**TEXT PASSAGE**

══════════════════════════════

WEAKNESSES: As his team-leading tackle numbers prove, McMillan was adept at "cleaning up" a year ago, but scouts are eager to see how he responds now that opposing blocking schemes will be focusing on him. McMillan lacks ideal flexibility, struggling to change directions quickly in tight quarters and occasionally allowing ballcarriers to slip by him. He shows a propensity to misread runs and keep his eyes glued in the backfield too long in coverage.
Further, McMillan is more efficient than explosive in pursuit, raising some questions about his pure speed and potential to remain on the field on passing downs against NFL competition.
Finally, while a generally reliable tackler, McMillan is often more reliant on the power he generates as a face-up hitter to knock down ballcarriers rather than reaching his arms out to catch runners in pursuit or to punch out the ball.
IN OUR VIEW: As a glass-eating, run-stuffing middle linebacker, McMillan is perfectly suited to traditional Big Ten football and may post the gaudy numbers this fall to actually win the Butkus Award as the nation's top linebacker (like he did in high school). If he is to continue Ohio State's legacy of first-round defenders, however, McMillan must convince scouts that he possesses the speed and playmaking ability to remain on the field on all three downs.
--Rob Rang (@robrang), Dane Brugler (@dpbrugler), 9/20/16
WHAT THE EXPERTS ARE SAYING ABOUT THIS PICK.David Jeremiah (NFL.COM) *
Why they did it: The Dolphins needed help at linebacker and finally got it in the second round. McMillan will compete immediately with incumbent outside linebacker Koa Misi, who has struggled with injuries and inconsistency the past couple of seasons. Miami was 30th against the run last year and needs to get more physical in the front seven.
Biggest question: How high is McMillan's ceiling? He was the fifth- or sixth-best player on Ohio State's defense last season, according to most draft projections. Is that worthy of a second-round pick? The Dolphins need impact players immediately on defense and McMillan too often didn't stand out among other stars with the Buckeyes. It will be interesting to see if that changes with the Dolphins.
McMillan (6’2/240) arrived at OSU as a five-star recruit and did not disappoint, starting for 2-of-3 years and leading the Buckeyes in tackles in each of those two seasons. McMillan broke out for second-team All-America honors as 2016 junior, then turned pro. McMillan is an above-average athlete with 51st-percentile SPARQ results and 4.61 speed, but he showed coverage limitations against backs and tight ends and lacks ideal change-of-directions skills. Still, McMillan possesses NFL-caliber Mike ‘backer traits with fundamentally sound tackling and plus blitzing ability.

══════════════════════════════

**Excerpts from a dataset**
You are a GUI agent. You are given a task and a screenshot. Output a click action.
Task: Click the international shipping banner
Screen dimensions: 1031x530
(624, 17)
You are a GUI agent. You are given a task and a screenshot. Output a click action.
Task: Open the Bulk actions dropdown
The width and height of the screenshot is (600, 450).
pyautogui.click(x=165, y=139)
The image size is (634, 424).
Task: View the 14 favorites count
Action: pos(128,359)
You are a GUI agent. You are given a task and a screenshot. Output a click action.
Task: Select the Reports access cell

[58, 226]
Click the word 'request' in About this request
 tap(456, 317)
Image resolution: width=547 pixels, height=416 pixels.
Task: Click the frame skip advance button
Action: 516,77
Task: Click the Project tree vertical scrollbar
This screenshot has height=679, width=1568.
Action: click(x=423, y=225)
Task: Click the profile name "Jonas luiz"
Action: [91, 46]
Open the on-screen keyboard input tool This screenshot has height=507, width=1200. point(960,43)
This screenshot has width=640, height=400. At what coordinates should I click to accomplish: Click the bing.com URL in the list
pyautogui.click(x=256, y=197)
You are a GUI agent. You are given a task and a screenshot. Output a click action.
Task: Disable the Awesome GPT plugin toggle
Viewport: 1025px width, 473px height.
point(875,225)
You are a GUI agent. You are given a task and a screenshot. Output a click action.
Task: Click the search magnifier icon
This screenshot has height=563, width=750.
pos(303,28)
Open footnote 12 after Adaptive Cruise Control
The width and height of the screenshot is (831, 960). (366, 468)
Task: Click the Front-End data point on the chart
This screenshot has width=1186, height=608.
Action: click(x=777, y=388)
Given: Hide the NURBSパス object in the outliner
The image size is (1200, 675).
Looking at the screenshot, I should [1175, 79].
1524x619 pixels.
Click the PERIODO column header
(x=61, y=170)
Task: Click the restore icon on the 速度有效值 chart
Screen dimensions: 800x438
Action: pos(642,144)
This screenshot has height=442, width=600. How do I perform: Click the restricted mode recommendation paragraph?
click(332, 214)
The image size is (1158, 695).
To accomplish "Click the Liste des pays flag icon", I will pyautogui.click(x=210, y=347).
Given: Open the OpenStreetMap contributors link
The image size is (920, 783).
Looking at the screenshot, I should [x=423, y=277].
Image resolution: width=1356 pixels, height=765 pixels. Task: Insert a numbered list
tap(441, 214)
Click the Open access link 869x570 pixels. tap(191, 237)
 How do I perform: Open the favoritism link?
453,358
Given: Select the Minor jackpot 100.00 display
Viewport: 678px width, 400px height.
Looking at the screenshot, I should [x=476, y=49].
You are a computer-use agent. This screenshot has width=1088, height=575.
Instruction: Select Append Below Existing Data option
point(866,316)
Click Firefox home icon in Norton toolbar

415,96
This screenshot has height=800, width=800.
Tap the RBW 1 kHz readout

══════════════════════════════

**WORK ORDER 1**
Please copy the scouting report on McMillan from "Finally, while a" up to and including "out the ball.".
**WORK ORDER 2**
Name every person, other than McMillan, whom the scouting report on McMillan mentions by full name.

**WRITTEN ANSWER 1**
Finally, while a generally reliable tackler, McMillan is often more reliant on the power he generates as a face-up hitter to knock down ballcarriers rather than reaching his arms out to catch runners in pursuit or to punch out the ball.

**WRITTEN ANSWER 2**
Rob Rang, Dane Brugler, David Jeremiah, Koa Misi